[Dataset records]
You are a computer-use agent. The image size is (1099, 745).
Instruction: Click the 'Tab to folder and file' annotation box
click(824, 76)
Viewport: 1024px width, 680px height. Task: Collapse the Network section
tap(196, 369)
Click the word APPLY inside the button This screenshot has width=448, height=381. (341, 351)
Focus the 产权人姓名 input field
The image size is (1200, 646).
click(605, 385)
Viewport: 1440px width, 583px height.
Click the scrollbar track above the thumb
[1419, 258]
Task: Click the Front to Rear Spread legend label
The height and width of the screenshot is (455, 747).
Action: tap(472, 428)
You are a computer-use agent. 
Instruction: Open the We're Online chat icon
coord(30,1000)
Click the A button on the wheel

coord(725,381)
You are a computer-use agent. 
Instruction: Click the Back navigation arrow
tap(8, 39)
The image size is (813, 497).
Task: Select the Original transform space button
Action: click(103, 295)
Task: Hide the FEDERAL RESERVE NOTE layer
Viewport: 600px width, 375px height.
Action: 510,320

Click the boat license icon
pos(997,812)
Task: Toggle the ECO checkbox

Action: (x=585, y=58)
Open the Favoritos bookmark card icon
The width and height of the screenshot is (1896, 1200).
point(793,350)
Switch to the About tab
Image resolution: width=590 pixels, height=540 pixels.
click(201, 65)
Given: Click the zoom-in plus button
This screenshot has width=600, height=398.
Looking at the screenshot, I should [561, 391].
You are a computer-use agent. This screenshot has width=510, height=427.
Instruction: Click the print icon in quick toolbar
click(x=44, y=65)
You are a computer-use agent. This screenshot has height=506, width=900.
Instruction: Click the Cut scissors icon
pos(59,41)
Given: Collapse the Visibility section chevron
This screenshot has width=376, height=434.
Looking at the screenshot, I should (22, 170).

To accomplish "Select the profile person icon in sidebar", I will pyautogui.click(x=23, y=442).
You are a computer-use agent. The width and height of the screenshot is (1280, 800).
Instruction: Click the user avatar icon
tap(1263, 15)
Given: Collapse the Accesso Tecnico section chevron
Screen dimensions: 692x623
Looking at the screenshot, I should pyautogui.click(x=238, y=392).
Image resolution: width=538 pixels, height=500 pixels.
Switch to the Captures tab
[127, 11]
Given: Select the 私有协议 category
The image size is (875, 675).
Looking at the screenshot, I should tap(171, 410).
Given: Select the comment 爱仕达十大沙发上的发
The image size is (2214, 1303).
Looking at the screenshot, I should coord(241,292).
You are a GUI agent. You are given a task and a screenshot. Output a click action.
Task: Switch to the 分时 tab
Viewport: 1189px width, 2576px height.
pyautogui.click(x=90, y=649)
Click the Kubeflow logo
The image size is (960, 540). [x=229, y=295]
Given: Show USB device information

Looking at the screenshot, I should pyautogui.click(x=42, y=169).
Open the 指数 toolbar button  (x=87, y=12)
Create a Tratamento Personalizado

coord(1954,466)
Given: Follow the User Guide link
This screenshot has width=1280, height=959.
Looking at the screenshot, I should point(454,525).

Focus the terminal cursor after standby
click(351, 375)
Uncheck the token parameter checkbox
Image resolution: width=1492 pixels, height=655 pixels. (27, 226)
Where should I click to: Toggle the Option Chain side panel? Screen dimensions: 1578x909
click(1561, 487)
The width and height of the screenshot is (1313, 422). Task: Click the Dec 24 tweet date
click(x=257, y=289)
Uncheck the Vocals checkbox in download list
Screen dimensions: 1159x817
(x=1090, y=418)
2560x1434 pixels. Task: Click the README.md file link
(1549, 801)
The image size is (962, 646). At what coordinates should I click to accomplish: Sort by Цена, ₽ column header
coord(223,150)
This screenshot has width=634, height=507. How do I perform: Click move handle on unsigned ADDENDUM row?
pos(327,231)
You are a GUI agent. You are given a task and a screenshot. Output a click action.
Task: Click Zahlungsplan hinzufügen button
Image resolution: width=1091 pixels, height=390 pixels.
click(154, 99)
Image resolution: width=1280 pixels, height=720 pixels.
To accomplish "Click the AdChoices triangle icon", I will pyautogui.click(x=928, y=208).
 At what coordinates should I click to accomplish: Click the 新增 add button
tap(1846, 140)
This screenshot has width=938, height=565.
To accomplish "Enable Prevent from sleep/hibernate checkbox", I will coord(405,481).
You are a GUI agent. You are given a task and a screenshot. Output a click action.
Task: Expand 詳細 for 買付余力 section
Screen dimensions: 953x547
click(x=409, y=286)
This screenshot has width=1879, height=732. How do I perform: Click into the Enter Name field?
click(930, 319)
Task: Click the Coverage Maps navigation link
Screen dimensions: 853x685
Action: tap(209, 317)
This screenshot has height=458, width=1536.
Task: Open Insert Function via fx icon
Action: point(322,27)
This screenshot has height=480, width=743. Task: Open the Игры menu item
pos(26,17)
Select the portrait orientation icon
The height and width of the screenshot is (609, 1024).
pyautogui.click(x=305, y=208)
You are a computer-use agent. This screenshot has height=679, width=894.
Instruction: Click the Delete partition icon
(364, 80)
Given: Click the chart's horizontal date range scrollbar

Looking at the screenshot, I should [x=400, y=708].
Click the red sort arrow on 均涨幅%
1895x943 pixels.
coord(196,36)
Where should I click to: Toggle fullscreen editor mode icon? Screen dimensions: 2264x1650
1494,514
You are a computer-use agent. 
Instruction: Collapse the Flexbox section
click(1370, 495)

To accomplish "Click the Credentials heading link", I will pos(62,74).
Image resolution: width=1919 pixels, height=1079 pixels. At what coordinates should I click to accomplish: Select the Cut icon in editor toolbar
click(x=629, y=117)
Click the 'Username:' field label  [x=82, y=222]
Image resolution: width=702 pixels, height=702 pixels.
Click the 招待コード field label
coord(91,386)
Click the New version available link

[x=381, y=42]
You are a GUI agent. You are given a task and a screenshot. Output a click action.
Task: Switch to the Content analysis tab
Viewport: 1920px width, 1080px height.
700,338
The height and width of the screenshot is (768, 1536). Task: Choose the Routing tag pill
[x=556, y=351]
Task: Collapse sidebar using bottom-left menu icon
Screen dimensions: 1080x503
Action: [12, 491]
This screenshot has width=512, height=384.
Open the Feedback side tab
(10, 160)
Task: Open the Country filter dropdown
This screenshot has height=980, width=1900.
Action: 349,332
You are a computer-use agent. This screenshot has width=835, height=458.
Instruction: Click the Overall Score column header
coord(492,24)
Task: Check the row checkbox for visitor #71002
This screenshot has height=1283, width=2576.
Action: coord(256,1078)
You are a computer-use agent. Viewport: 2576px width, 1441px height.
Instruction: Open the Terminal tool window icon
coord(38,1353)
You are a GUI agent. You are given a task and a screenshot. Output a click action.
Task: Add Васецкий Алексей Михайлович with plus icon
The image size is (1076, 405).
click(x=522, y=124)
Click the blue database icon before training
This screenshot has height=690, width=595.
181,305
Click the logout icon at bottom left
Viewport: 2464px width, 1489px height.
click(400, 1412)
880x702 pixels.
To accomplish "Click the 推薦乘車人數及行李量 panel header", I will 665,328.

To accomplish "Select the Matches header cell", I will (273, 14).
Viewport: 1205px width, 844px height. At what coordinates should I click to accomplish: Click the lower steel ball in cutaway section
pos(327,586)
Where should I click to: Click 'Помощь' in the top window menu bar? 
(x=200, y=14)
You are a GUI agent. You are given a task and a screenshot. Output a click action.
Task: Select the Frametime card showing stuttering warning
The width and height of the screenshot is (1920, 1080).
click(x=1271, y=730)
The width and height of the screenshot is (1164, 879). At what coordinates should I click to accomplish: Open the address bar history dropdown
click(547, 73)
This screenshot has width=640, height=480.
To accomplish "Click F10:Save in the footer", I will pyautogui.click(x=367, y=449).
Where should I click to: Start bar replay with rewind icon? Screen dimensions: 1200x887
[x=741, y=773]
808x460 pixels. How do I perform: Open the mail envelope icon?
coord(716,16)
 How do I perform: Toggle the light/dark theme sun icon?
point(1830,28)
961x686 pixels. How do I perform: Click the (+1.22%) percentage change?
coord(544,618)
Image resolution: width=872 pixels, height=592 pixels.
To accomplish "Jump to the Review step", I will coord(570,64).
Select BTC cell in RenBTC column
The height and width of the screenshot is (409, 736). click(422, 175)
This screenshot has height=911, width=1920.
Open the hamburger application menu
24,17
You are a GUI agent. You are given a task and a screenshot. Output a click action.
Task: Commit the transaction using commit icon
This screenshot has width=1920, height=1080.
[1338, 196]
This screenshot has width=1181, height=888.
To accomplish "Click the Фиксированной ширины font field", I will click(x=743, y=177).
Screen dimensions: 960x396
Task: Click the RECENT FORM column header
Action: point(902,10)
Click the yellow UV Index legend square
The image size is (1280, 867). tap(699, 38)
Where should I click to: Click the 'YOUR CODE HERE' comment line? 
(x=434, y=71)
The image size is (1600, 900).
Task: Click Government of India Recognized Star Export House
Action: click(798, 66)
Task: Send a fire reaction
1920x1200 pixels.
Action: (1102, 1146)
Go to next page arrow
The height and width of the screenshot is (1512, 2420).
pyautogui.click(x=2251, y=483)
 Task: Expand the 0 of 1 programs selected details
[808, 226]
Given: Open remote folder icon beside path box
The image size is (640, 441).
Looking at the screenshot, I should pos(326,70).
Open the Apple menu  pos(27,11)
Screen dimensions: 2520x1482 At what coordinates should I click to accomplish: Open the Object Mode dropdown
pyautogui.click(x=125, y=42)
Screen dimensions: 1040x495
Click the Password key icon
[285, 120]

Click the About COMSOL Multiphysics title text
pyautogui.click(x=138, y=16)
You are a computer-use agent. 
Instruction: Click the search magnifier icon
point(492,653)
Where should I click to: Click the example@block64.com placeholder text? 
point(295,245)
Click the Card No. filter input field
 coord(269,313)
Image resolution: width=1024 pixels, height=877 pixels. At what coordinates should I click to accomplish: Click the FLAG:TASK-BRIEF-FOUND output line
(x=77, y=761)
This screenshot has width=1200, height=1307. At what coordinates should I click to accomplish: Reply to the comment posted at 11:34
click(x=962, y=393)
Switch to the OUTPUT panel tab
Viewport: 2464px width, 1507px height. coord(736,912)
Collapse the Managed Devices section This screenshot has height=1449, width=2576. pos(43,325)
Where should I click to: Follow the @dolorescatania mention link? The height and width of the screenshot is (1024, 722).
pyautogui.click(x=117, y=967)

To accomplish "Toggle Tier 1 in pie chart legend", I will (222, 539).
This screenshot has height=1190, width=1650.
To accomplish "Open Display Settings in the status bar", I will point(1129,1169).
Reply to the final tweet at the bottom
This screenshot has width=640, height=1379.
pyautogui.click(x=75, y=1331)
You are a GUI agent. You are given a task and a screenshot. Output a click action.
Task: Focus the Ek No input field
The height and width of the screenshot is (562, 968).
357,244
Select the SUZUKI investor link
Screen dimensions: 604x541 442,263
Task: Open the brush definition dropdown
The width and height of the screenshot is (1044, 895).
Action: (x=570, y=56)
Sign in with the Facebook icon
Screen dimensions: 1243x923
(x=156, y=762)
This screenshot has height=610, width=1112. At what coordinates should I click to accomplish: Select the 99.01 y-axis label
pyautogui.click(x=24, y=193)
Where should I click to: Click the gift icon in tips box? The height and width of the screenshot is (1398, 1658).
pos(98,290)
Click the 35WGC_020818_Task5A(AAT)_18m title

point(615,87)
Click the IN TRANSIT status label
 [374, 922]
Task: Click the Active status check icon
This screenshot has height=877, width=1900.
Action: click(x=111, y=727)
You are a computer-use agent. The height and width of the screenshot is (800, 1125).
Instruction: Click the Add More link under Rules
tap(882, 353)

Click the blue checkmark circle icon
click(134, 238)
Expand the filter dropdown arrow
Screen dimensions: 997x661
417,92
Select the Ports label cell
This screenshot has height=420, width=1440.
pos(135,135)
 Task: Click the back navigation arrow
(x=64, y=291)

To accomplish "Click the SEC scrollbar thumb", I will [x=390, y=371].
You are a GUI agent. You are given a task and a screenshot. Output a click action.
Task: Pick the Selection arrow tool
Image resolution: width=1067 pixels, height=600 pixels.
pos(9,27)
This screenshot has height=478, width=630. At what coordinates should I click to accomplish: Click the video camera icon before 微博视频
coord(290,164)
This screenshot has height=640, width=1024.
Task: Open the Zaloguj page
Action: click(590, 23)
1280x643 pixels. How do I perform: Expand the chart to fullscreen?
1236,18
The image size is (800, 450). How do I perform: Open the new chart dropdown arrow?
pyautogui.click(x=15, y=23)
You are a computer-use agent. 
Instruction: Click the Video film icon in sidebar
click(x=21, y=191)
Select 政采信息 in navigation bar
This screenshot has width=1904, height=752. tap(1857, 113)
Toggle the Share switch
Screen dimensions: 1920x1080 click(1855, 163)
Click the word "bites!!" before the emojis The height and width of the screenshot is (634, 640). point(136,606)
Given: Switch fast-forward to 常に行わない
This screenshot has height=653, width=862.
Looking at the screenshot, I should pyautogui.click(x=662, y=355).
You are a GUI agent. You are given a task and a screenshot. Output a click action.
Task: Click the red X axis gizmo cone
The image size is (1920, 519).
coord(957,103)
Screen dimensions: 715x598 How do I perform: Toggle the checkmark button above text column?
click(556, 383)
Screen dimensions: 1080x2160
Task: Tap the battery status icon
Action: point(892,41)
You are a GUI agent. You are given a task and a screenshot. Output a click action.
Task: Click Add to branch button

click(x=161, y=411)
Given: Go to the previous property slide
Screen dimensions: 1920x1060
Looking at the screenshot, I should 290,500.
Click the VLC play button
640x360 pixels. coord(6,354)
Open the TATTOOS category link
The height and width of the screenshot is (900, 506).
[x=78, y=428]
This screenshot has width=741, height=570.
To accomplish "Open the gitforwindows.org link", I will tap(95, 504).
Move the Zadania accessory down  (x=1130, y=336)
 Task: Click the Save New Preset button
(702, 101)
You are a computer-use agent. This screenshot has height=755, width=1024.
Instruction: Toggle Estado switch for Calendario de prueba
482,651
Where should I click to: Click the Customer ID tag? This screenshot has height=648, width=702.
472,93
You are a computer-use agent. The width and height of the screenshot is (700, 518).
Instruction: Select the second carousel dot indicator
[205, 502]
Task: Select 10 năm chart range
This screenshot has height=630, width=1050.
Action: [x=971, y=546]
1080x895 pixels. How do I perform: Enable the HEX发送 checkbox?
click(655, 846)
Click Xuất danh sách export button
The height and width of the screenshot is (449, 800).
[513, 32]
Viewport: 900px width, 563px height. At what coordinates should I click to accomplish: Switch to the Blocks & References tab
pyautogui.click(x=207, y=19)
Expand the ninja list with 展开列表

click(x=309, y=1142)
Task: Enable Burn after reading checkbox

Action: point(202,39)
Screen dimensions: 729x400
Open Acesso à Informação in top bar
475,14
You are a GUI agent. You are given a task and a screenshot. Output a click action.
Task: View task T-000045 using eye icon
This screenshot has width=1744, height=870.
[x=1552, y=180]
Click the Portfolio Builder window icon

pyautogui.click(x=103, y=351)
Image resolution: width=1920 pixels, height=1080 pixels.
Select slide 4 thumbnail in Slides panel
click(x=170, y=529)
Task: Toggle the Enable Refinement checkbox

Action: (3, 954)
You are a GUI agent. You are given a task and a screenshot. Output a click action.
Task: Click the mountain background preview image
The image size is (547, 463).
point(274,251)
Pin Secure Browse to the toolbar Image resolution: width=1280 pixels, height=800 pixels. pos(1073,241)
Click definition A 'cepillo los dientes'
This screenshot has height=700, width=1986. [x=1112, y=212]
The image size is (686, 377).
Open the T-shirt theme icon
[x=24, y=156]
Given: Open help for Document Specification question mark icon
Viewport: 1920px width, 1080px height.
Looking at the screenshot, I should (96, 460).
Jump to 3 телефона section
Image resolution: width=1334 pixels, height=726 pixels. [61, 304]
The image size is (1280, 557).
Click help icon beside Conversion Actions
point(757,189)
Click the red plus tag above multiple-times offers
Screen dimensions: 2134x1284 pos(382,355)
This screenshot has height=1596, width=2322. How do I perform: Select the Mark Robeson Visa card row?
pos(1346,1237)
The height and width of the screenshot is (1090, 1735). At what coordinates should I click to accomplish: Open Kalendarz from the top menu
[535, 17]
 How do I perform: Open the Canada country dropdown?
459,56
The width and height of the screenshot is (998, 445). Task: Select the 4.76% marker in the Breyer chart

● **What to do**
Please express the lines from the start of the records through the line containing "[1419, 258]", both ends included, as a Markdown table with the columns Row and Line. Leave out blank lines.

● **Written reply**
| Row | Line |
|---|---|
| 1 | You are a computer-use agent. The image size is (1099, 745). |
| 2 | Instruction: Click the 'Tab to folder and file' annotation box |
| 3 | click(824, 76) |
| 4 | Viewport: 1024px width, 680px height. Task: Collapse the Network section |
| 5 | tap(196, 369) |
| 6 | Click the word APPLY inside the button This screenshot has width=448, height=381. (341, 351) |
| 7 | Focus the 产权人姓名 input field |
| 8 | The image size is (1200, 646). |
| 9 | click(605, 385) |
| 10 | Viewport: 1440px width, 583px height. |
| 11 | Click the scrollbar track above the thumb |
| 12 | [1419, 258] |